# [The data]
--------------------

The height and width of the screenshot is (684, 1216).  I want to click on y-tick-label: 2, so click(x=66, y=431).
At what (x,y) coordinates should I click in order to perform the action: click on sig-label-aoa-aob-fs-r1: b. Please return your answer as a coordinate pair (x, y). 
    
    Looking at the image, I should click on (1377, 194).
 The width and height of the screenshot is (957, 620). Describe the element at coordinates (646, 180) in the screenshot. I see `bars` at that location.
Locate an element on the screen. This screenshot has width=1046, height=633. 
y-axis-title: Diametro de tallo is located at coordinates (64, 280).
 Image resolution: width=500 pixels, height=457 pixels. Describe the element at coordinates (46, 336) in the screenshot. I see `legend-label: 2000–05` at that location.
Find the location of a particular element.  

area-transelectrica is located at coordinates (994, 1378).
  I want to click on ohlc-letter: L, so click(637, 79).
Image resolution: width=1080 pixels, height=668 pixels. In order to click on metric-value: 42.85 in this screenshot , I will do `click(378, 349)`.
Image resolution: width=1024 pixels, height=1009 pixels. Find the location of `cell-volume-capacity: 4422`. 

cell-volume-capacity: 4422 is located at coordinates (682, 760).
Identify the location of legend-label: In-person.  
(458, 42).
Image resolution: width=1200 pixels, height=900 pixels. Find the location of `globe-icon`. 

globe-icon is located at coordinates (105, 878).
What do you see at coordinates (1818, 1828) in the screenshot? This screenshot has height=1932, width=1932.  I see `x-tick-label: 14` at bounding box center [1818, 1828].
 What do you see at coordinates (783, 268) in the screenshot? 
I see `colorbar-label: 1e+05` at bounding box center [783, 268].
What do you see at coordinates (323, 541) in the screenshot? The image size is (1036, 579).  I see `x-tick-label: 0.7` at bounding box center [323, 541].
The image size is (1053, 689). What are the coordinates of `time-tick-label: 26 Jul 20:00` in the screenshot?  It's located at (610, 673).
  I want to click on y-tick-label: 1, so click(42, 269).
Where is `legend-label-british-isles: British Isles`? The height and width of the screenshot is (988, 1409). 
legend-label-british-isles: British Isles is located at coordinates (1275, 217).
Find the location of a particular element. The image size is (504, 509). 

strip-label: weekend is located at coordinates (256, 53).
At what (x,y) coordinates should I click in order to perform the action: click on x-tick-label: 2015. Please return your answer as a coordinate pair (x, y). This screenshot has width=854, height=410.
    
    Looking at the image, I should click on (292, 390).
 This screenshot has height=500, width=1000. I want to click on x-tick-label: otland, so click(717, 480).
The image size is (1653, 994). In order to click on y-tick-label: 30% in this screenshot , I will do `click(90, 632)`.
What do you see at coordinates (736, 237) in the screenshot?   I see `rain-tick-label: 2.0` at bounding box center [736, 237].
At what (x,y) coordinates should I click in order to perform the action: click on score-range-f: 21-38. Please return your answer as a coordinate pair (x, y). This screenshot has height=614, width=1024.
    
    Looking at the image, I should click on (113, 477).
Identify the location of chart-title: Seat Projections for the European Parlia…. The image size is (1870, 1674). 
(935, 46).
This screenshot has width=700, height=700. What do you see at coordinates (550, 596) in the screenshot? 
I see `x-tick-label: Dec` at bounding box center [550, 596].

--------------------

# [What to do]
Please convert the items from the line with "This screenshot has width=700, height=700." through the end of the items into a two-column CSV with the headers item_text and answer, one row per item. Put each field in quotes and replace any line breaks with spaces.

# [Output below]
item_text,answer
"This screenshot has width=700, height=700. What do you see at coordinates (550, 596) in the screenshot?","I see `x-tick-label: Dec` at bounding box center [550, 596]."